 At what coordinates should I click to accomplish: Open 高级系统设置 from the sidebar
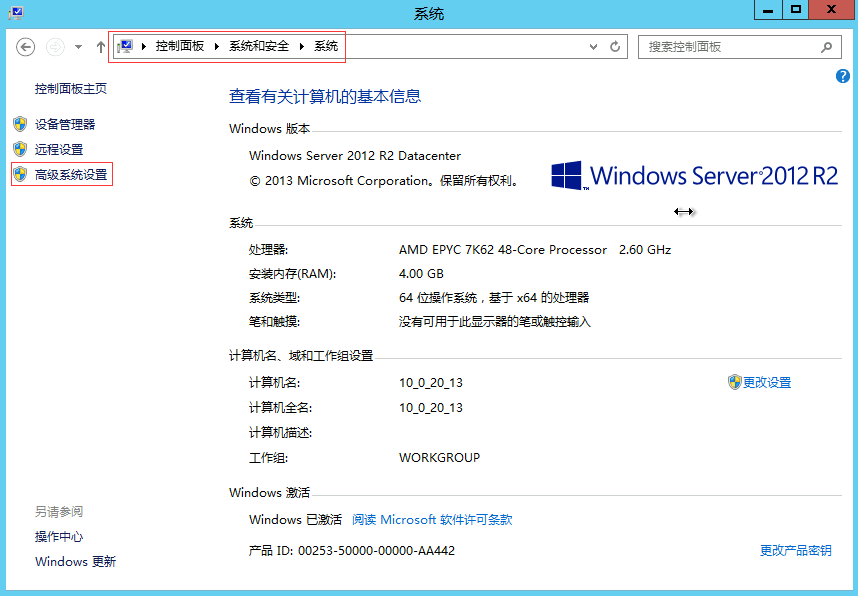70,175
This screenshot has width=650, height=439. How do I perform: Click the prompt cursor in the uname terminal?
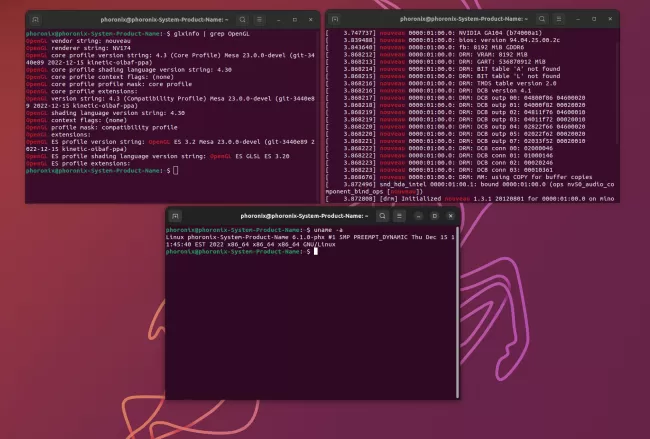tap(315, 252)
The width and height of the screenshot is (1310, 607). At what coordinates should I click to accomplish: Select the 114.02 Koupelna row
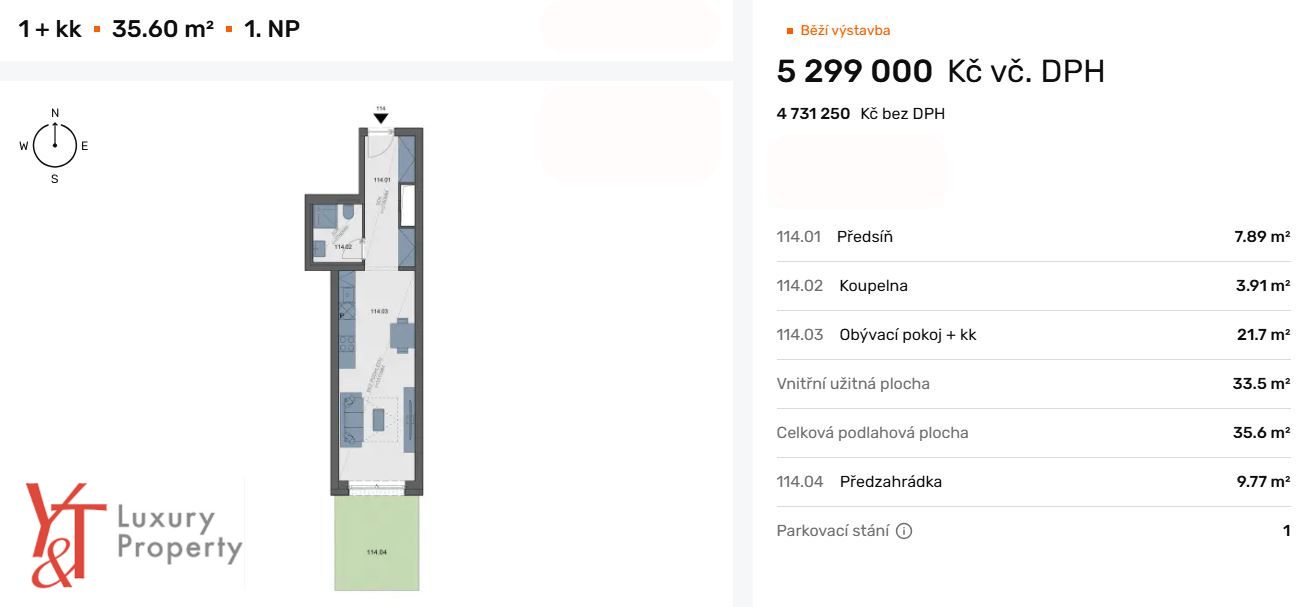1033,286
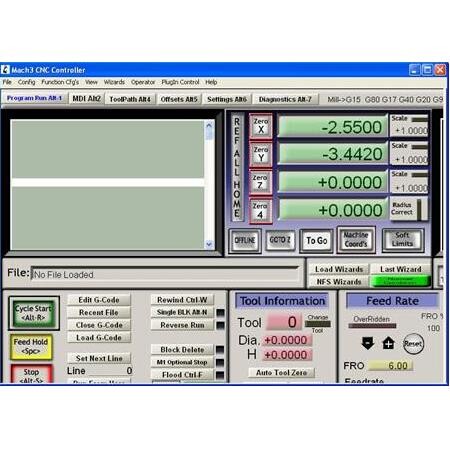450x450 pixels.
Task: Switch to the Diagnostics Alt-7 tab
Action: (x=285, y=99)
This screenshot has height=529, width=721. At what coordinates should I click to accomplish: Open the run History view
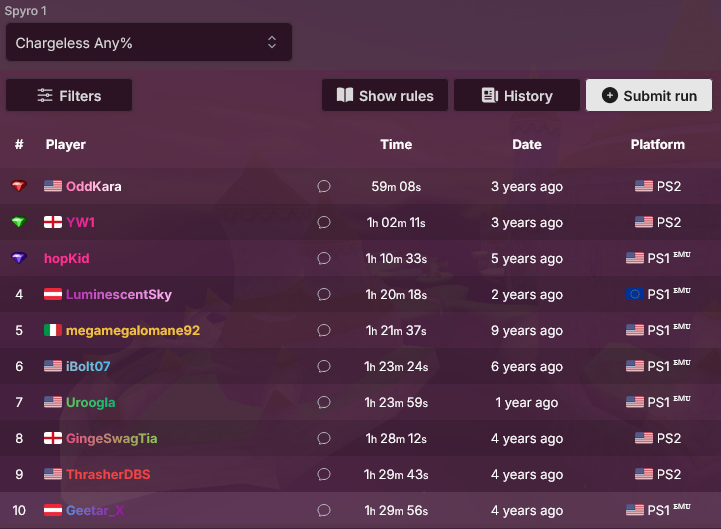point(517,95)
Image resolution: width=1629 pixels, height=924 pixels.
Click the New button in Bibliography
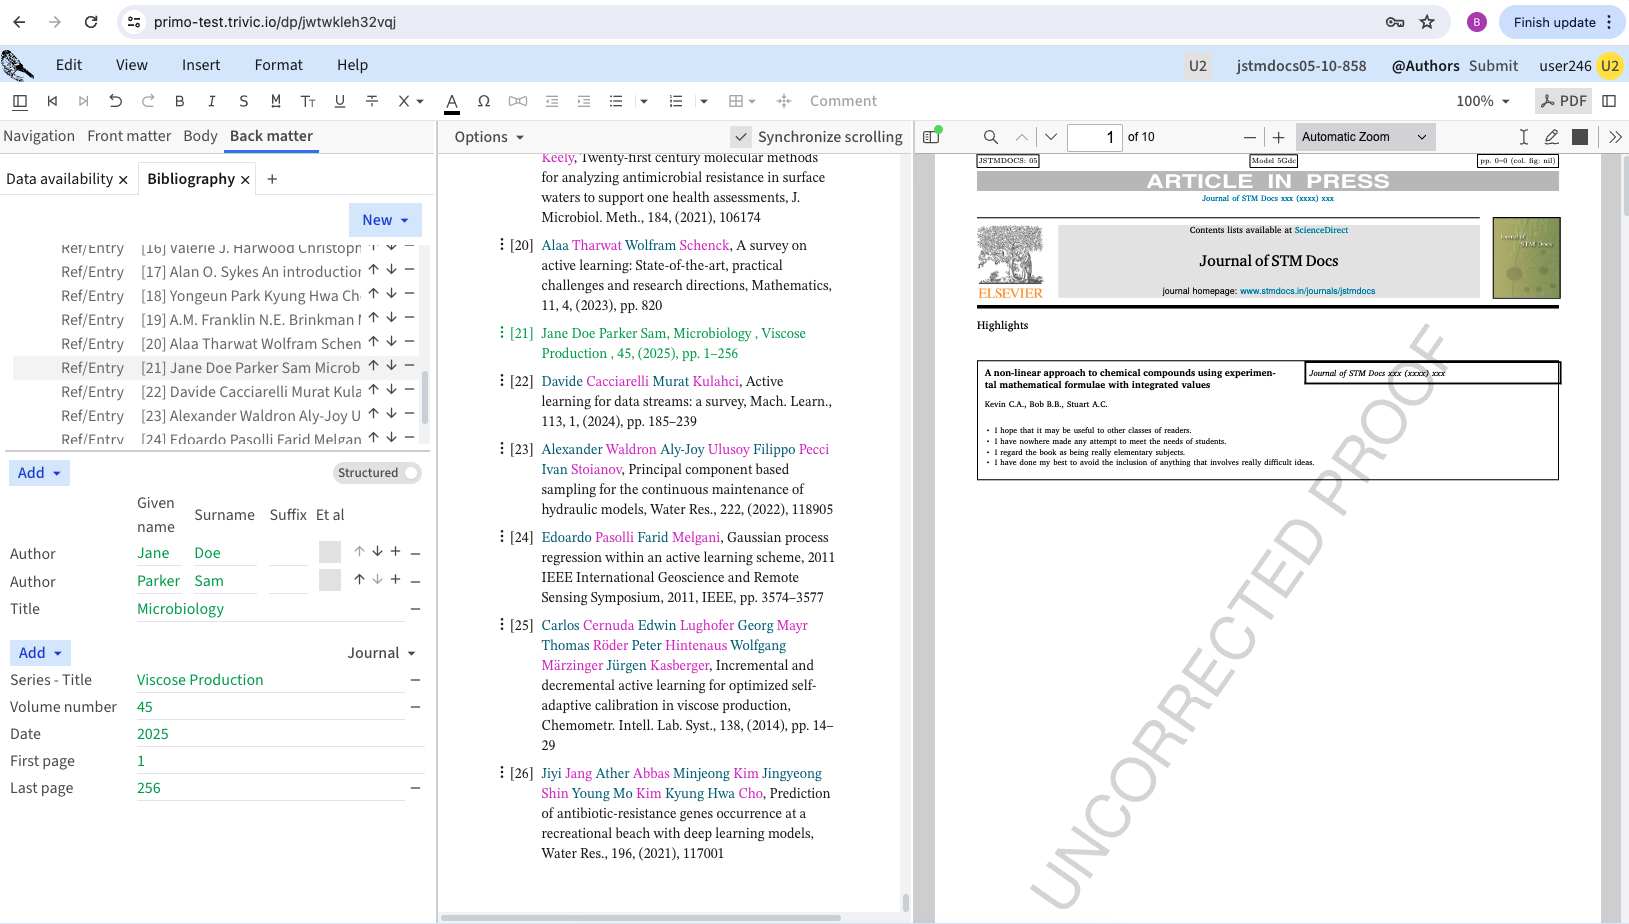pyautogui.click(x=385, y=220)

···

## Your goal
Return word for word the line bearing "This screenshot has height=529, width=721." and every later line of the entries, but none of the pictures.

## Answer area
This screenshot has height=529, width=721. At what coordinates should I click to accomplish: Open the run History view
point(517,95)
Image resolution: width=1629 pixels, height=924 pixels.
Click the New button in Bibliography
pyautogui.click(x=385, y=220)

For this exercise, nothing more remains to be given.